- **Directive**:
Which lines of the material contain the string "Find"? Pull out each of those lines, treating uppercase and lowercase letters as different.

════════════════

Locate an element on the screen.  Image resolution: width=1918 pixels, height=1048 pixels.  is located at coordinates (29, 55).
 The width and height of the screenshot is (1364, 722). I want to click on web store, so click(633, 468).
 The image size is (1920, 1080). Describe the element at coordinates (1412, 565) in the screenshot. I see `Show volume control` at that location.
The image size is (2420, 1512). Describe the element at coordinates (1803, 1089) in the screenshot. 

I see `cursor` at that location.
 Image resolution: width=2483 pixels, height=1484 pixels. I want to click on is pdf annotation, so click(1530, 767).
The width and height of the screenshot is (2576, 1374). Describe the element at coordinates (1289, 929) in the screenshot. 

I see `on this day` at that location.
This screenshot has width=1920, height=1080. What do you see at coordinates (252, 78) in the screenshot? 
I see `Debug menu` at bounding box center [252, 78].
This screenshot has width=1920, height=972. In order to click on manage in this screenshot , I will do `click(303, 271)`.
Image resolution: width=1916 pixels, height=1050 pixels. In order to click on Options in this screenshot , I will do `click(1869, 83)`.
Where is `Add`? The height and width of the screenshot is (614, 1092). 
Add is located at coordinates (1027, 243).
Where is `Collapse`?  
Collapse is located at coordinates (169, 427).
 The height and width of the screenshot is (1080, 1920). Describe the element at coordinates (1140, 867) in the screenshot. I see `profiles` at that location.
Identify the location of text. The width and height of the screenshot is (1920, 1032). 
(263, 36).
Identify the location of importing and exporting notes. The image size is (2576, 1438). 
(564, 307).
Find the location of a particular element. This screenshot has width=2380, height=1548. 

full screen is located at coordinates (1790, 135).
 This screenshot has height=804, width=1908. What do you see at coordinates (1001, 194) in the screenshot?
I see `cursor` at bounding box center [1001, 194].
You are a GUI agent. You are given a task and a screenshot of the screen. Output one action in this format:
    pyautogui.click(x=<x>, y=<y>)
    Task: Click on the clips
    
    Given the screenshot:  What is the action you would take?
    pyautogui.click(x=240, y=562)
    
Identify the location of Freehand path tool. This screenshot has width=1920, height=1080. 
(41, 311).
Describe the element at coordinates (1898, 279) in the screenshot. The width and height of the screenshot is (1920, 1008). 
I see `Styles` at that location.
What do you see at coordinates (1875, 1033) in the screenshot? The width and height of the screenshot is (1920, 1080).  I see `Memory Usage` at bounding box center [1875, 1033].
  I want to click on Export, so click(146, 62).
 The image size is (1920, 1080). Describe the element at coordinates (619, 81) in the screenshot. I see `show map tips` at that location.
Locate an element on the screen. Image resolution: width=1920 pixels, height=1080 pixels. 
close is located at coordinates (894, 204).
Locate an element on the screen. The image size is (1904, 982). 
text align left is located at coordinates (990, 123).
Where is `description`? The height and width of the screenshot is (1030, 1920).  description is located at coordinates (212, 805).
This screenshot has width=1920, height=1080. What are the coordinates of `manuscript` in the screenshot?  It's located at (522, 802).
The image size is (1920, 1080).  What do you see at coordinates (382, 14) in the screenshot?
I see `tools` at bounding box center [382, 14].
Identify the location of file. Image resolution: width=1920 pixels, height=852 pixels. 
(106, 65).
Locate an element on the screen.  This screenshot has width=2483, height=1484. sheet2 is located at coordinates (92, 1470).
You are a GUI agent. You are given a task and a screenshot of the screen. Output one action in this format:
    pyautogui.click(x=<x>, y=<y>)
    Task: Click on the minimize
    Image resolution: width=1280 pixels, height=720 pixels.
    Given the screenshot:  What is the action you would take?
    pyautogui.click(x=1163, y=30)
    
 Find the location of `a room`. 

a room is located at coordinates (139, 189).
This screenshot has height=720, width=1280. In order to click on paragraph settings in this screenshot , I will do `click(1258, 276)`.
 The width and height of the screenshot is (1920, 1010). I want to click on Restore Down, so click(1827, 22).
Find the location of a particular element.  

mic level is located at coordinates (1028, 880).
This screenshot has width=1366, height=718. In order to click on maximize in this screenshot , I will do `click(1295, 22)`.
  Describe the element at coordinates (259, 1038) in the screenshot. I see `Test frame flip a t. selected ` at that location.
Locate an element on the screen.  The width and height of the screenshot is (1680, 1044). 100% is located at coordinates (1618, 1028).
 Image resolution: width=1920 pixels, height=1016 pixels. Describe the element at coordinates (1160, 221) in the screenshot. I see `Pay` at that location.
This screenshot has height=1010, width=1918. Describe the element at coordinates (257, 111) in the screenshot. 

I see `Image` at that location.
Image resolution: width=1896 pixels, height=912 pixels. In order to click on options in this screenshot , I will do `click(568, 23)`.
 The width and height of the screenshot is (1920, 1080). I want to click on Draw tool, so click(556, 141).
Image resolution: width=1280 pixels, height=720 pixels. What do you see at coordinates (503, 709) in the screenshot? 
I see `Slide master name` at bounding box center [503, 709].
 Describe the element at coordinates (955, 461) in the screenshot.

════════════════

- **Output for this task**:
Find the location of a particular element. This screenshot has width=2380, height=1548. 
 Find the location of `a room`. 
Find the location of a particular element.  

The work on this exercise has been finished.